### DIRECTIONS
1. Transcribe the stochastic differential equation passage between "Why do we need" and "interval $[0, T]$.", inclusive.
2. List every surname that appears in the stochastic differential equation passage.
3. In the stochastic differential equation passage, what value is given for the constant C after the two estimates are combined?

Why do we need $S_n$? Without stopping, the Itô isometry requires $\mathbb{E}[\int_0^t |\sigma(s, X_s) - \sigma(s, X'_s)|^2 \, d\mathcal{L}^1(s)] < \infty$, which is not immediately clear since $X$ and $X'$ could be unbounded. By stopping at $S_n$, both $X^{S_n}$ and $(X')^{S_n}$ are bounded by $n$, so the Lipschitz bound gives $|\sigma(s, X_{s \wedge S_n}) - \sigma(s, X'_{s \wedge S_n})|^2 \leq K^2 |X_{s \wedge S_n} - X'_{s \wedge S_n}|^2 \leq 4K^2 n^2$, which is integrable.
The two estimates use different tools:
- The stochastic integral term uses the [Itô Isometry](/theorems/2091), which converts $\mathbb{E}[(\int H \, dW)^2]$ to $\mathbb{E}[\int H^2 \, d\mathcal{L}^1]$.
- The Lebesgue integral term uses the Cauchy-Schwarz inequality, which introduces the factor $T$. This factor is harmless because we work on a fixed interval $[0, T]$.
After combining, we obtain $h(t) \leq C \int_0^t h(s) \, d\mathcal{L}^1(s)$ with $C = 2K^2(1+T)$. This is the classical Grönwall setup: a non-negative function dominated by its own integral. Since $h(0) = 0$ (both solutions start at $x$), Grönwall gives $h \equiv 0$ on $[0, T]$.
The passage from "a.s. for each fixed $t$" to "a.s. for all $t$ simultaneously" uses continuity: $\{X_t = X'_t \text{ for all } t \in \mathbb{Q}_+\}$ has probability $1$ (countable intersection of probability-$1$ events), and on this event, continuity implies $X_t = X'_t$ for all $t \geq 0$.
[/guided]
[/step]
[step:Construct a solution via Picard iteration]
Fix $T > 0$. Define the Picard iterates recursively:
\begin{align*}
X^0_t &= x, \\
X^{k+1}_t &= x + \int_0^t \sigma(s, X^k_s) \, dW_s + \int_0^t b(s, X^k_s) \, d\mathcal{L}^1(s), \quad k \geq 0.

### GIVEN ENTRIES

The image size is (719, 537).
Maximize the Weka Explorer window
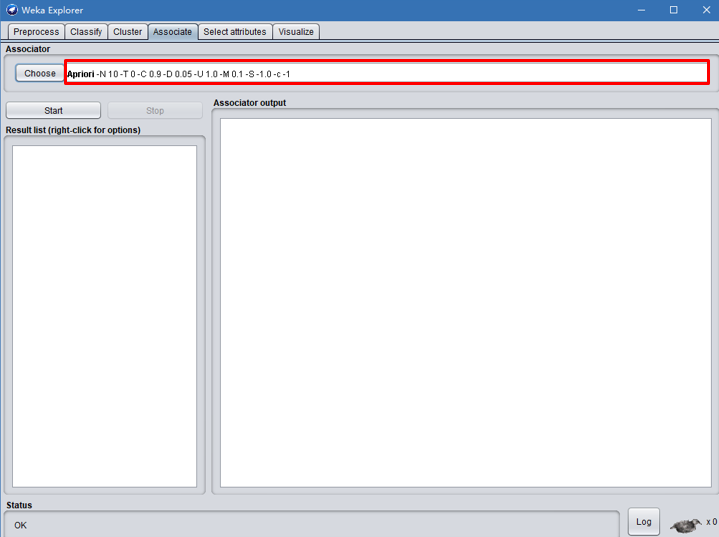coord(673,10)
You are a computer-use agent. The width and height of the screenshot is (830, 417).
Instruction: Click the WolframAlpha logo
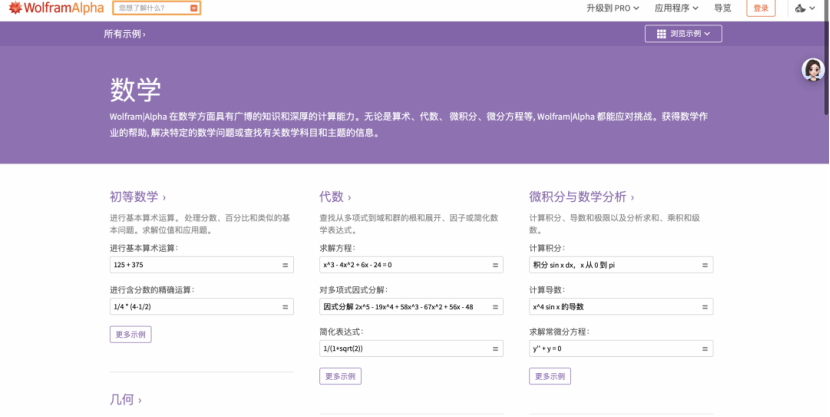coord(50,8)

### RESULTS IN ORDER
1.
Why do we need $S_n$? Without stopping, the Itô isometry requires $\mathbb{E}[\int_0^t |\sigma(s, X_s) - \sigma(s, X'_s)|^2 \, d\mathcal{L}^1(s)] < \infty$, which is not immediately clear since $X$ and $X'$ could be unbounded. By stopping at $S_n$, both $X^{S_n}$ and $(X')^{S_n}$ are bounded by $n$, so the Lipschitz bound gives $|\sigma(s, X_{s \wedge S_n}) - \sigma(s, X'_{s \wedge S_n})|^2 \leq K^2 |X_{s \wedge S_n} - X'_{s \wedge S_n}|^2 \leq 4K^2 n^2$, which is integrable.
The two estimates use different tools:
- The stochastic integral term uses the [Itô Isometry](/theorems/2091), which converts $\mathbb{E}[(\int H \, dW)^2]$ to $\mathbb{E}[\int H^2 \, d\mathcal{L}^1]$.
- The Lebesgue integral term uses the Cauchy-Schwarz inequality, which introduces the factor $T$. This factor is harmless because we work on a fixed interval $[0, T]$.

2. Itô, Lipschitz, Lebesgue, Cauchy, Schwarz, Grönwall, Picard

3. C = 2K²(1 + T)